Along with Bud Light, 36 other league sponsors and hundreds of team-level sponsors directly use NFL intellectual property to sell, many tying mission-critical holiday sales campaigns around the league. Last year, those deals generated $1.47 billion on those rights, not including the companies’ accompanying promotional campaigns, according to IEG. Even amid the pandemic, the NFL has signed two new ones already, Invisalign and Subway.

“If I’m spending $10 [million] to $20 million in the NFL, and I’m a CEO, and all of a sudden those dollars become available to me, it doesn’t necessarily mean I keep it in the NFL, or keep it in marketing at all,” said Grant, whose agency advises numerous NFL clients on sponsorship strategy and activation. “Those dollars can go anywhere else, including back to the house.”

In general, the media and marketing industry feel confident the NFL will get to the finish line. One particularly rosy set of projections — in which the NFL actually thrives during the pandemic, with ratings growth because of limited competing entertainment options — doesn’t seem entirely out of the question.

But the anxiety around the fall sports season still dents that optimism, if for no other reasons than past experience. When the pandemic first emerged, most industry insiders considered the NFL’s fall season relatively secure compared to the sports disrupted at that time. But after five months of inconsistent and ineffective response by the public and the government, the NFL remains highly vulnerable to pandemic disruptions.
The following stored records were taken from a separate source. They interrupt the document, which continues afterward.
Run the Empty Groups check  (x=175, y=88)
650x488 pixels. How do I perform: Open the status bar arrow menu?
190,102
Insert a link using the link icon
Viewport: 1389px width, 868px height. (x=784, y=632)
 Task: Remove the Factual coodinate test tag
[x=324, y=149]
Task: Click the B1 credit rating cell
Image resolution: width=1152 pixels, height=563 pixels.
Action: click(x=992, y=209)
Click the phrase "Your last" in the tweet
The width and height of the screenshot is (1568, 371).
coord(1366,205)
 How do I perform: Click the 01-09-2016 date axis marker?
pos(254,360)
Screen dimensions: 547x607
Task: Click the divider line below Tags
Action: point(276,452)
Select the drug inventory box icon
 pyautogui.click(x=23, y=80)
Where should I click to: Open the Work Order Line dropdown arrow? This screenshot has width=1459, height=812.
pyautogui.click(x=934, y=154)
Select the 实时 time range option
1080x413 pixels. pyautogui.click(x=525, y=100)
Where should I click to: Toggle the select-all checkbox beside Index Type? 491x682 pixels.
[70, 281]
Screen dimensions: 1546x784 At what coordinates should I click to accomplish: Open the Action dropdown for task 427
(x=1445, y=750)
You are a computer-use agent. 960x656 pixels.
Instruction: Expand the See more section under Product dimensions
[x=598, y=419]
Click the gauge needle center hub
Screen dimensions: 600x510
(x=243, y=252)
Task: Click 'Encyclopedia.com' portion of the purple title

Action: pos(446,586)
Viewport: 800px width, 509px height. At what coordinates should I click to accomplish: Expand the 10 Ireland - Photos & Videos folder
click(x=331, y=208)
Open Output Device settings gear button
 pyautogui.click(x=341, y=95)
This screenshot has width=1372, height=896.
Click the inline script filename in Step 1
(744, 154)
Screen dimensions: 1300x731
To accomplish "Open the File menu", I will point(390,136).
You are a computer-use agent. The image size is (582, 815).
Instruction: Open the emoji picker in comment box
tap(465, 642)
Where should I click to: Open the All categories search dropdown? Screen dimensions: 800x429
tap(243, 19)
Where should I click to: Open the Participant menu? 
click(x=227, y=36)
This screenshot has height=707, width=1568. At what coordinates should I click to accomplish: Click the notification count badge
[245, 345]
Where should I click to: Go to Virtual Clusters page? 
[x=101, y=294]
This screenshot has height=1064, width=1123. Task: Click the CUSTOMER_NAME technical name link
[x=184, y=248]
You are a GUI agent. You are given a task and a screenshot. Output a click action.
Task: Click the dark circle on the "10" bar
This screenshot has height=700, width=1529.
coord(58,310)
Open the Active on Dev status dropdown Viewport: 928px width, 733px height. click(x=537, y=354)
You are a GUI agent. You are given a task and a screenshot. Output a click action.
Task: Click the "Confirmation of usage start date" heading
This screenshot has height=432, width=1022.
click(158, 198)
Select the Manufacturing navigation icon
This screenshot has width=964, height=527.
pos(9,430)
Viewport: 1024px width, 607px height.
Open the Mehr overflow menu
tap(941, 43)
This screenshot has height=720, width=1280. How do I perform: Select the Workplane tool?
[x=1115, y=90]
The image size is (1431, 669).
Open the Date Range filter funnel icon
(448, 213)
“I think at the time, people thought things would be under control by now, and they’re obviously not,” Perlman said. “But by the same token, leagues have figured out how to successfully play without fans, or limited number of fans, and the NFL certainly has the ability to look at what they’ve done in the other leagues and take the best practices.”

For a league that always seems to land on its feet during a crisis, the luxury of having watched other sports navigate the pandemic is yet another leg up. But for an industry accustomed to total control, one nerve-wracking fact remains: This year, there are no guarantees. 

Senior writer Bill King contributed to this report.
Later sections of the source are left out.